**Exercise**
Output every record below precisely as it is written.

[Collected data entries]
======

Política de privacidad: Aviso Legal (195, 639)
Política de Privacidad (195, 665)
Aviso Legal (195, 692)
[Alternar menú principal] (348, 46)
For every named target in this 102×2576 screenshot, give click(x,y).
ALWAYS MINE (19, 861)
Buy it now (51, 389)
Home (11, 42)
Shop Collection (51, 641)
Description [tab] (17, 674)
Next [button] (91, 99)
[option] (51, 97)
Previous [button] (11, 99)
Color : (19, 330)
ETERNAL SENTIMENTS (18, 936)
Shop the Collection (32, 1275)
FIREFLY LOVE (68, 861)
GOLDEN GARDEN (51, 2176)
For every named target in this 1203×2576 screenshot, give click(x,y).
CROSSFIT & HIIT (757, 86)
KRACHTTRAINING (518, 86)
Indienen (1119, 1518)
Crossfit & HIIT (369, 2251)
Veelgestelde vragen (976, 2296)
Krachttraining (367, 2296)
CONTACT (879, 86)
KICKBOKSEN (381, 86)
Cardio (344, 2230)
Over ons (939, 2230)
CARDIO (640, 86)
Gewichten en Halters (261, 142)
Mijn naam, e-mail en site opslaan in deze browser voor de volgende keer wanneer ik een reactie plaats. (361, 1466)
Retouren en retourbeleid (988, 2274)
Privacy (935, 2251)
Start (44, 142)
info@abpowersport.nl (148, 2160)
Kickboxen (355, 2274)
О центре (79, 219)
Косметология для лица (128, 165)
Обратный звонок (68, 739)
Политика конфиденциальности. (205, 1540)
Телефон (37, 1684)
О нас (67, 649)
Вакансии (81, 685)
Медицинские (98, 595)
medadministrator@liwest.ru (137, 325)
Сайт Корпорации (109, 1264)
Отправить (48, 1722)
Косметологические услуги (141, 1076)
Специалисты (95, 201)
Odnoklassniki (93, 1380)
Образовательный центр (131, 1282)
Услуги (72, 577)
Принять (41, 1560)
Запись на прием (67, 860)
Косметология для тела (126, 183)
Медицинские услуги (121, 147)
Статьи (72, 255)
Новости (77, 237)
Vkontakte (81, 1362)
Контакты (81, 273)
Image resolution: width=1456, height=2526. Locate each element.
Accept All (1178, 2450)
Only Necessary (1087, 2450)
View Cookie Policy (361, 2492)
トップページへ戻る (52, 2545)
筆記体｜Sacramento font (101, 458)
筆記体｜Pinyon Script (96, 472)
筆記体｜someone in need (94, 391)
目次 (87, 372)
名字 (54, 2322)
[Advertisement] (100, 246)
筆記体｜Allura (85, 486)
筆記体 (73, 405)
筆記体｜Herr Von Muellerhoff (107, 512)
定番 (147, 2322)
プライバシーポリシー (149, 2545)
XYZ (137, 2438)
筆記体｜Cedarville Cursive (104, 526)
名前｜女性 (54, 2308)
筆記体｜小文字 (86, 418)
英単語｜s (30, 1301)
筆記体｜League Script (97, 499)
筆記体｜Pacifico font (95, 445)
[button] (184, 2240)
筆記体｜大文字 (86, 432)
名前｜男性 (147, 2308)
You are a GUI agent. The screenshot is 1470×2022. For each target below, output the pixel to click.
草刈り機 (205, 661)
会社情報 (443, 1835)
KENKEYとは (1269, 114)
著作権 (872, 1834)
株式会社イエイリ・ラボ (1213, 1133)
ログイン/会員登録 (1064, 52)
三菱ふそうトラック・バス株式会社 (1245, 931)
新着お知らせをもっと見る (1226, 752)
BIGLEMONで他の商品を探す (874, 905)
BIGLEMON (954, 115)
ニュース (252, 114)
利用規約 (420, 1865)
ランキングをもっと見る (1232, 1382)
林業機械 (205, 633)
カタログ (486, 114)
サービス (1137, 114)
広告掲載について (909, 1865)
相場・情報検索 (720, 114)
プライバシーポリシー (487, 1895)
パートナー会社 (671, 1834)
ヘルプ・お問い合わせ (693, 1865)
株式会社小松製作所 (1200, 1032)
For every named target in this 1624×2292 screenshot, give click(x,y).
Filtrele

======

**Expected answer**
Política de privacidad: Aviso Legal (195, 639)
Política de Privacidad (195, 665)
Aviso Legal (195, 692)
[Alternar menú principal] (348, 46)
For every named target in this 102×2576 screenshot, give click(x,y).
ALWAYS MINE (19, 861)
Buy it now (51, 389)
Home (11, 42)
Shop Collection (51, 641)
Description [tab] (17, 674)
Next [button] (91, 99)
[option] (51, 97)
Previous [button] (11, 99)
Color : (19, 330)
ETERNAL SENTIMENTS (18, 936)
Shop the Collection (32, 1275)
FIREFLY LOVE (68, 861)
GOLDEN GARDEN (51, 2176)
For every named target in this 1203×2576 screenshot, give click(x,y).
CROSSFIT & HIIT (757, 86)
KRACHTTRAINING (518, 86)
Indienen (1119, 1518)
Crossfit & HIIT (369, 2251)
Veelgestelde vragen (976, 2296)
Krachttraining (367, 2296)
CONTACT (879, 86)
KICKBOKSEN (381, 86)
Cardio (344, 2230)
Over ons (939, 2230)
CARDIO (640, 86)
Gewichten en Halters (261, 142)
Mijn naam, e-mail en site opslaan in deze browser voor de volgende keer wanneer ik een reactie plaats. (361, 1466)
Retouren en retourbeleid (988, 2274)
Privacy (935, 2251)
Start (44, 142)
info@abpowersport.nl (148, 2160)
Kickboxen (355, 2274)
О центре (79, 219)
Косметология для лица (128, 165)
Обратный звонок (68, 739)
Политика конфиденциальности. (205, 1540)
Телефон (37, 1684)
О нас (67, 649)
Вакансии (81, 685)
Медицинские (98, 595)
medadministrator@liwest.ru (137, 325)
Сайт Корпорации (109, 1264)
Отправить (48, 1722)
Косметологические услуги (141, 1076)
Специалисты (95, 201)
Odnoklassniki (93, 1380)
Образовательный центр (131, 1282)
Услуги (72, 577)
Принять (41, 1560)
Запись на прием (67, 860)
Косметология для тела (126, 183)
Медицинские услуги (121, 147)
Статьи (72, 255)
Новости (77, 237)
Vkontakte (81, 1362)
Контакты (81, 273)
Image resolution: width=1456, height=2526. Locate each element.
Accept All (1178, 2450)
Only Necessary (1087, 2450)
View Cookie Policy (361, 2492)
トップページへ戻る (52, 2545)
筆記体｜Sacramento font (101, 458)
筆記体｜Pinyon Script (96, 472)
筆記体｜someone in need (94, 391)
目次 (87, 372)
名字 (54, 2322)
[Advertisement] (100, 246)
筆記体｜Allura (85, 486)
筆記体 (73, 405)
筆記体｜Herr Von Muellerhoff (107, 512)
定番 (147, 2322)
プライバシーポリシー (149, 2545)
XYZ (137, 2438)
筆記体｜Cedarville Cursive (104, 526)
名前｜女性 (54, 2308)
筆記体｜小文字 (86, 418)
英単語｜s (30, 1301)
筆記体｜League Script (97, 499)
筆記体｜Pacifico font (95, 445)
[button] (184, 2240)
筆記体｜大文字 (86, 432)
名前｜男性 (147, 2308)
You are a GUI agent. The screenshot is 1470×2022. For each target below, output the pixel to click.
草刈り機 (205, 661)
会社情報 (443, 1835)
KENKEYとは (1269, 114)
著作権 (872, 1834)
株式会社イエイリ・ラボ (1213, 1133)
ログイン/会員登録 (1064, 52)
三菱ふそうトラック・バス株式会社 (1245, 931)
新着お知らせをもっと見る (1226, 752)
BIGLEMONで他の商品を探す (874, 905)
BIGLEMON (954, 115)
ニュース (252, 114)
利用規約 (420, 1865)
ランキングをもっと見る (1232, 1382)
林業機械 (205, 633)
カタログ (486, 114)
サービス (1137, 114)
広告掲載について (909, 1865)
相場・情報検索 (720, 114)
プライバシーポリシー (487, 1895)
パートナー会社 (671, 1834)
ヘルプ・お問い合わせ (693, 1865)
株式会社小松製作所 (1200, 1032)
For every named target in this 1624×2292 screenshot, give click(x,y).
Filtrele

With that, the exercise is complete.